Collect every line of the data below that contains the word "column", and copy each of those lines in full.
******
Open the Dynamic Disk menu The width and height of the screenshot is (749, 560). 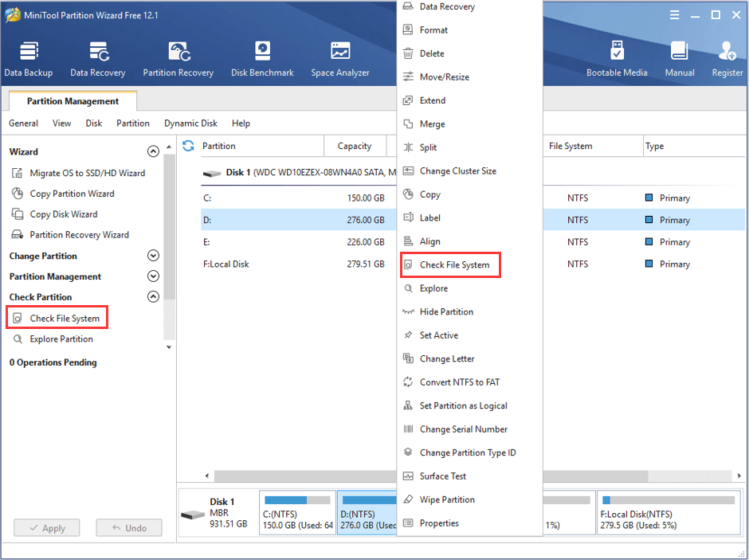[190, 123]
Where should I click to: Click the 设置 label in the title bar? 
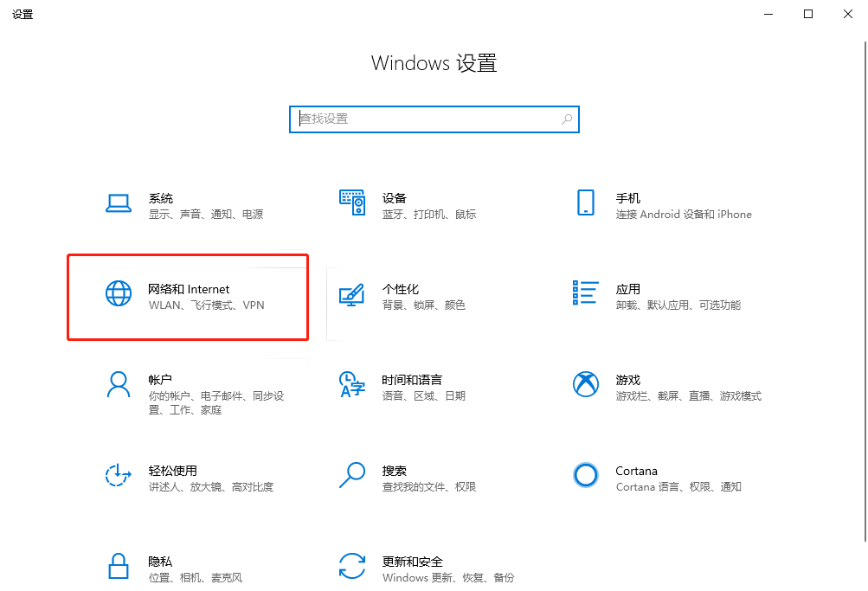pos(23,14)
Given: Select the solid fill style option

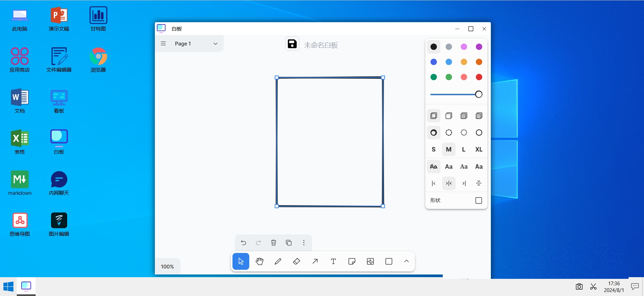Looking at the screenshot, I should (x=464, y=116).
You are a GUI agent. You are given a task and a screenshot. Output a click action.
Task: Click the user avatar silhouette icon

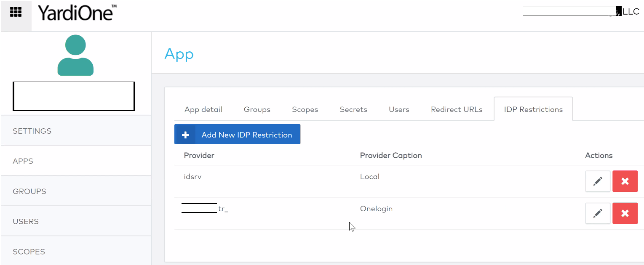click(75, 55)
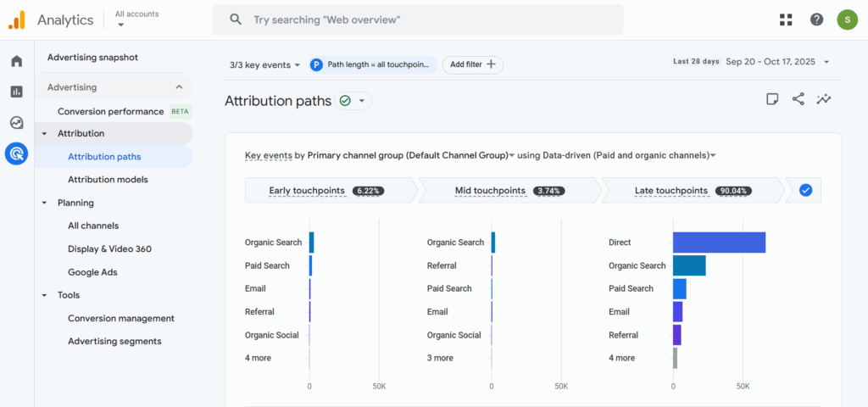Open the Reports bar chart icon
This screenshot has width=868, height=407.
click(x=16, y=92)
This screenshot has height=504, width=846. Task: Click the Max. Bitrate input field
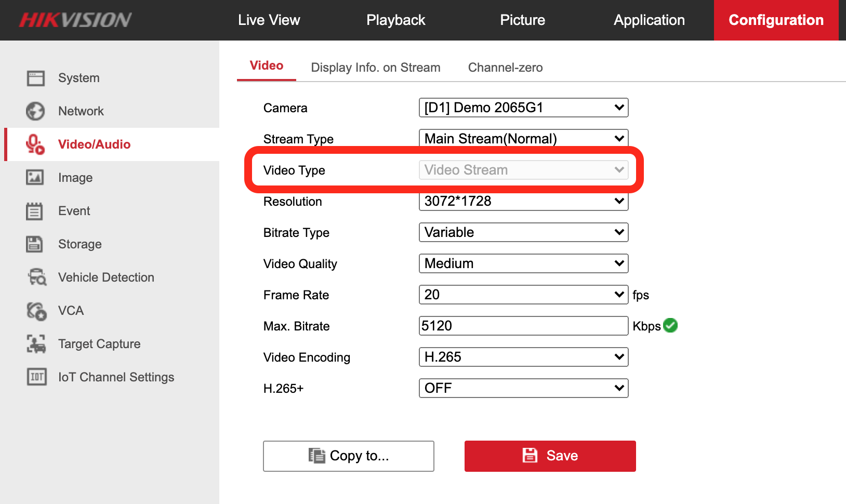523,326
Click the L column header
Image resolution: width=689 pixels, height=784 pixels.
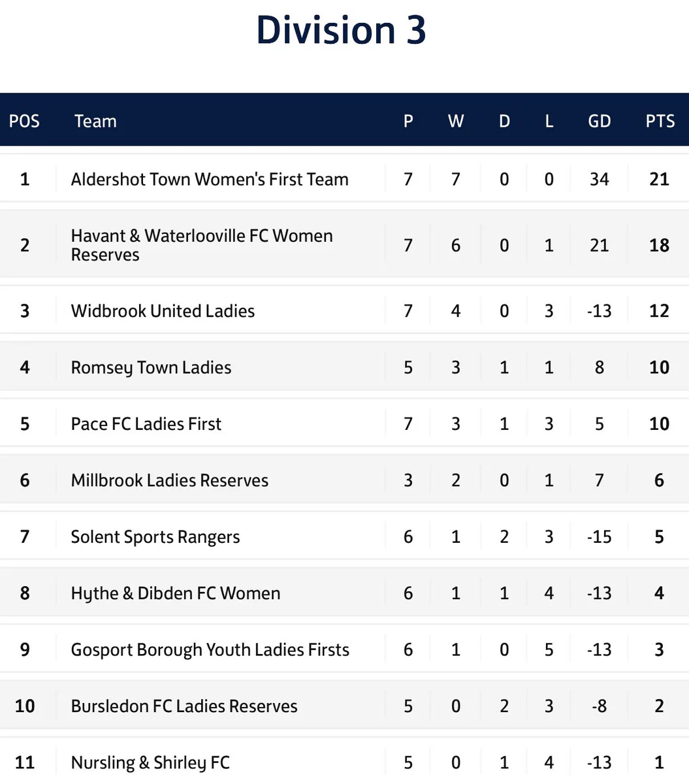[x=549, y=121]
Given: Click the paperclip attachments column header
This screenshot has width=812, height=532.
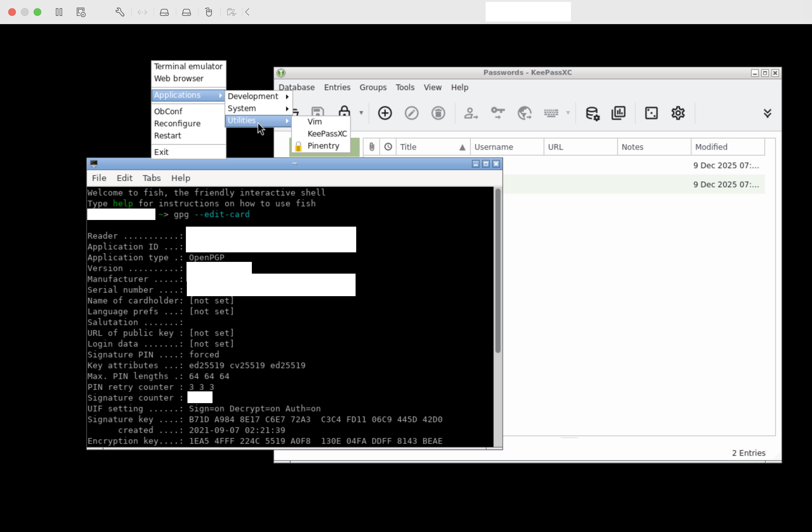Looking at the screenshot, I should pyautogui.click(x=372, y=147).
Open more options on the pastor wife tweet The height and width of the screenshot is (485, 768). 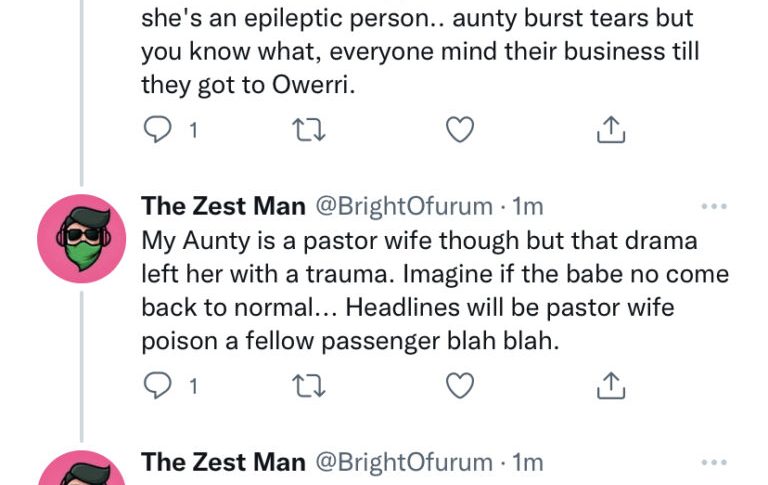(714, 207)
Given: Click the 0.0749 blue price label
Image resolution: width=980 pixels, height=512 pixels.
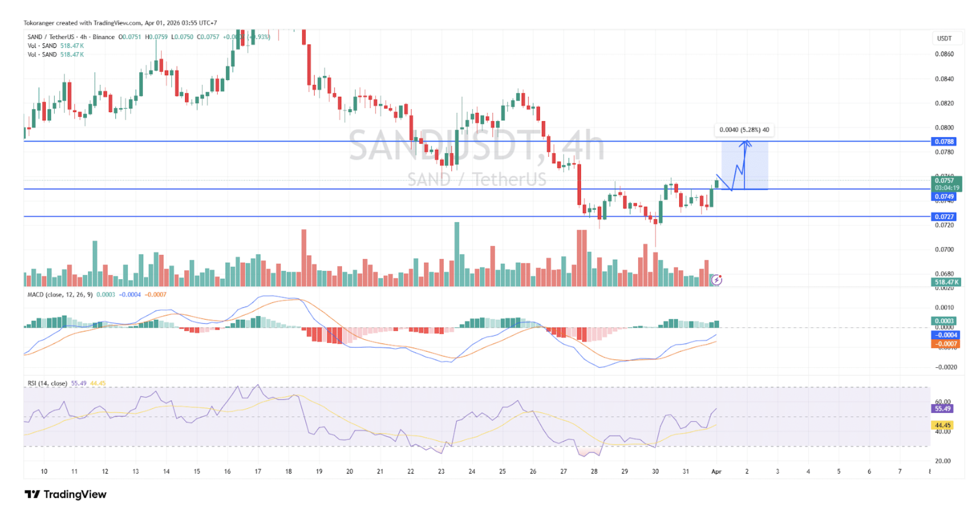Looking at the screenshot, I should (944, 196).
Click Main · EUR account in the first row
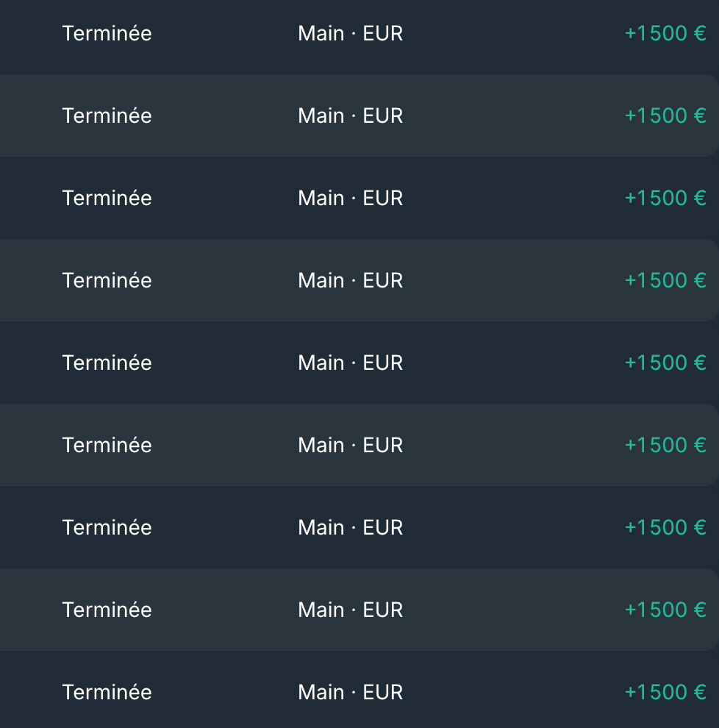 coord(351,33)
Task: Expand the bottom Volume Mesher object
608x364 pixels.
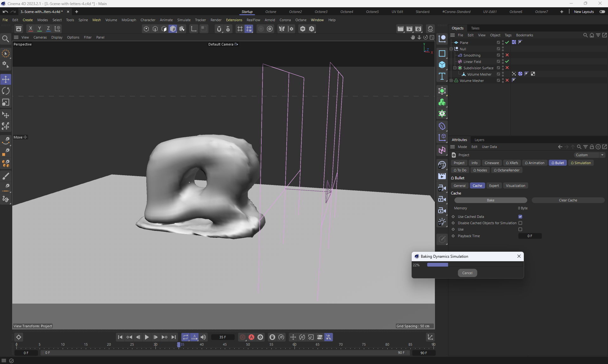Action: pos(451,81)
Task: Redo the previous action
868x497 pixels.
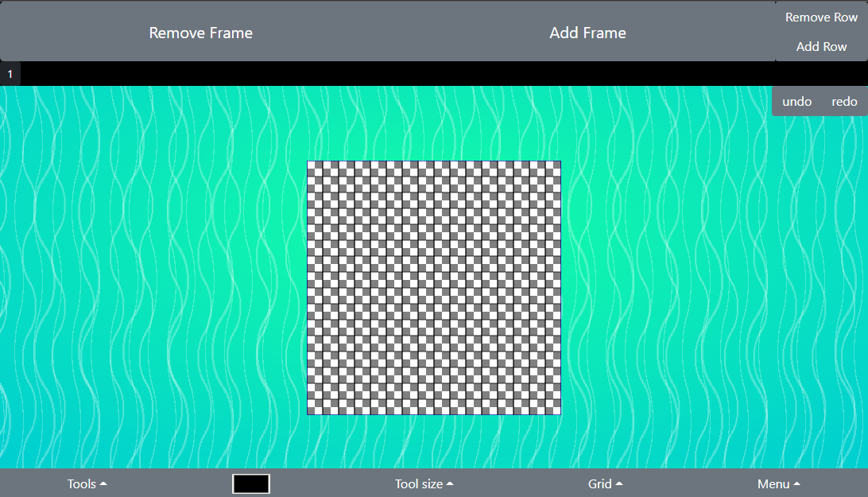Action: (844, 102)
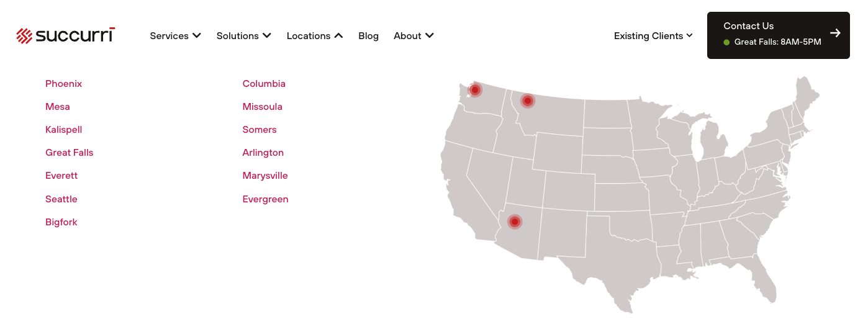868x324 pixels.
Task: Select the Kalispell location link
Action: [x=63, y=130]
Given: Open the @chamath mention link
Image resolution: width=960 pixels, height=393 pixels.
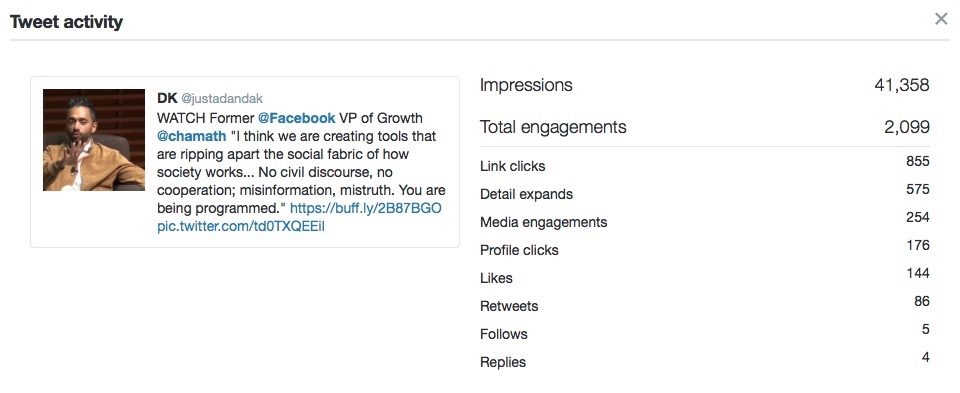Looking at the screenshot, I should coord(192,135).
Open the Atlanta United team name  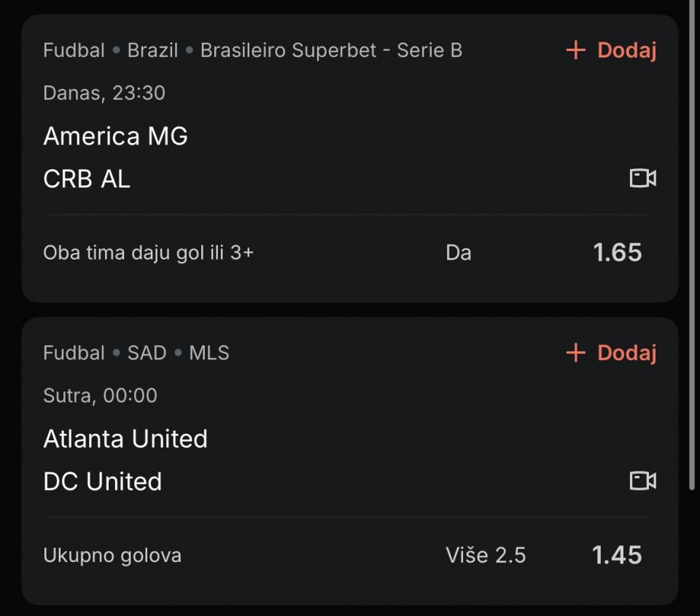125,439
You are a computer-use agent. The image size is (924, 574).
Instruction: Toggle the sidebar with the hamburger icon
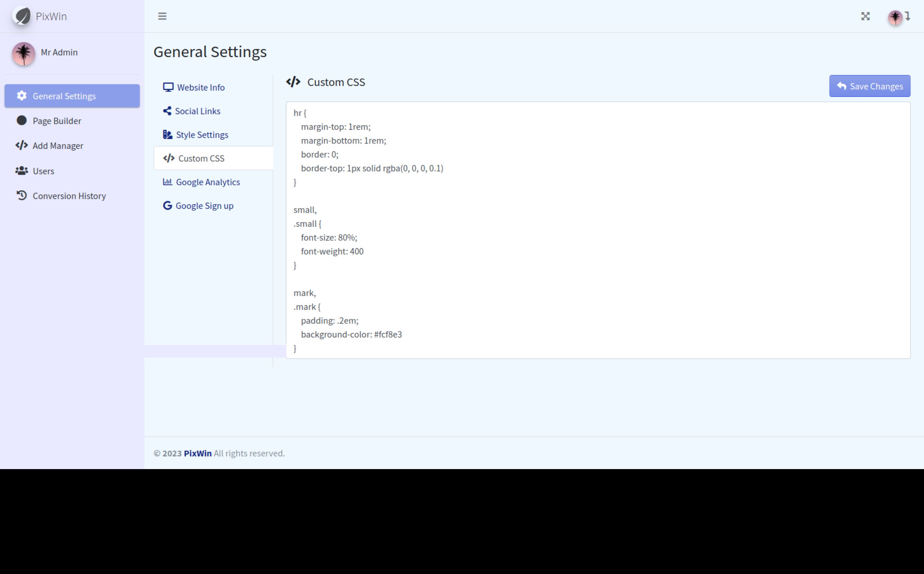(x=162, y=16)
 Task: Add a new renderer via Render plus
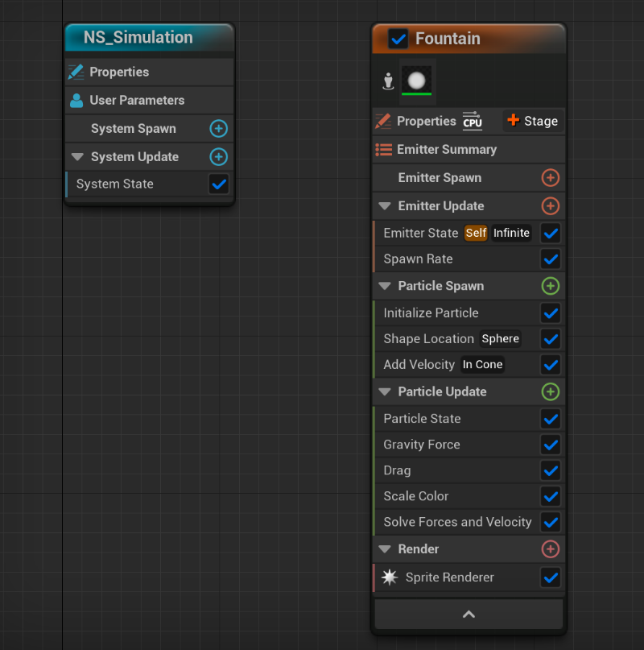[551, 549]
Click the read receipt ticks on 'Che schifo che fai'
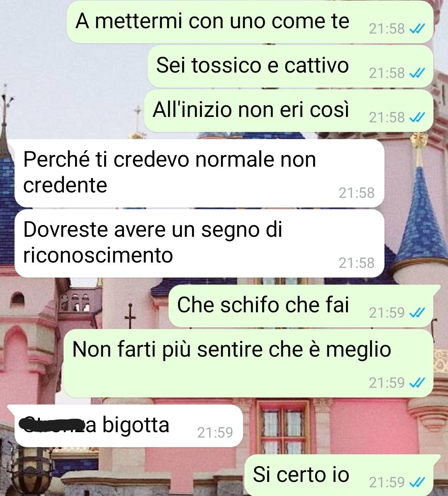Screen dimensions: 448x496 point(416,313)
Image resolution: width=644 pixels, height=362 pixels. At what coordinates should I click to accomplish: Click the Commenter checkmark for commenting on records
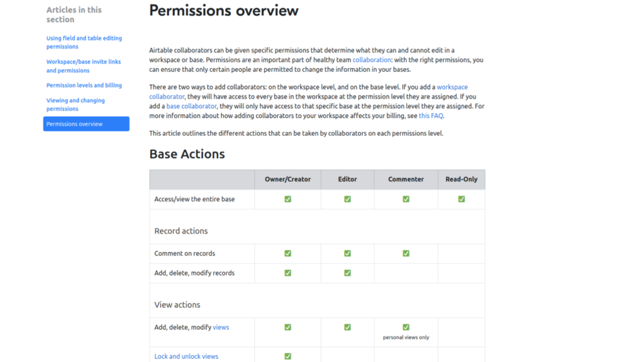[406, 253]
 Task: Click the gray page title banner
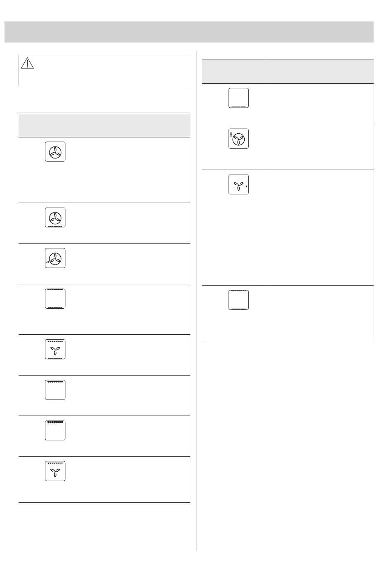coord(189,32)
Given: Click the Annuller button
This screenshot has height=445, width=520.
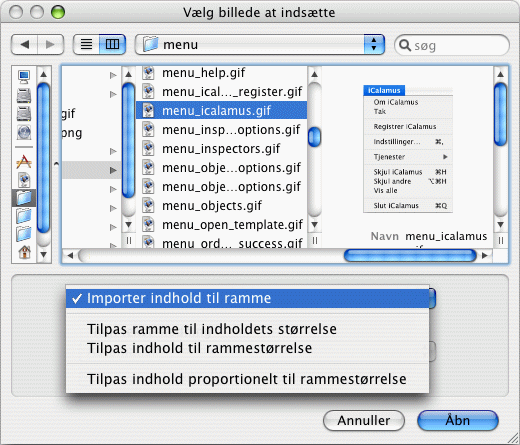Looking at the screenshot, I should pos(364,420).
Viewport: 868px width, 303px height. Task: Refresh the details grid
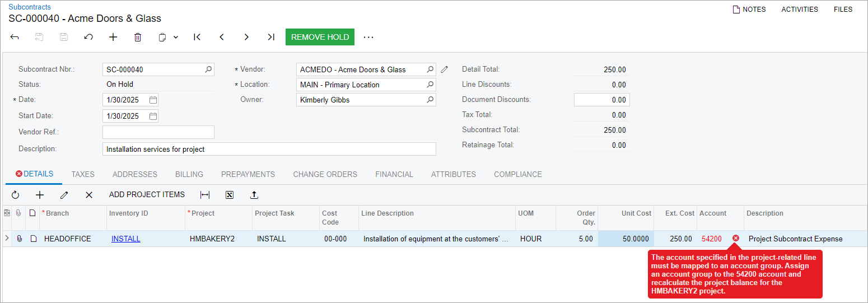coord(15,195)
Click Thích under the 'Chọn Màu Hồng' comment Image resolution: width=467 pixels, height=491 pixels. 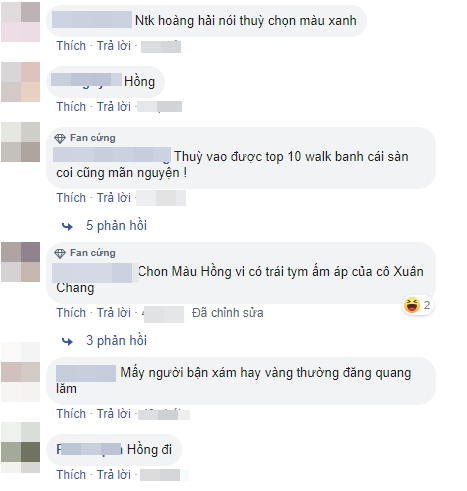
******
> _Answer_:
Click the L column header
Given: Click the paperclip attachments column header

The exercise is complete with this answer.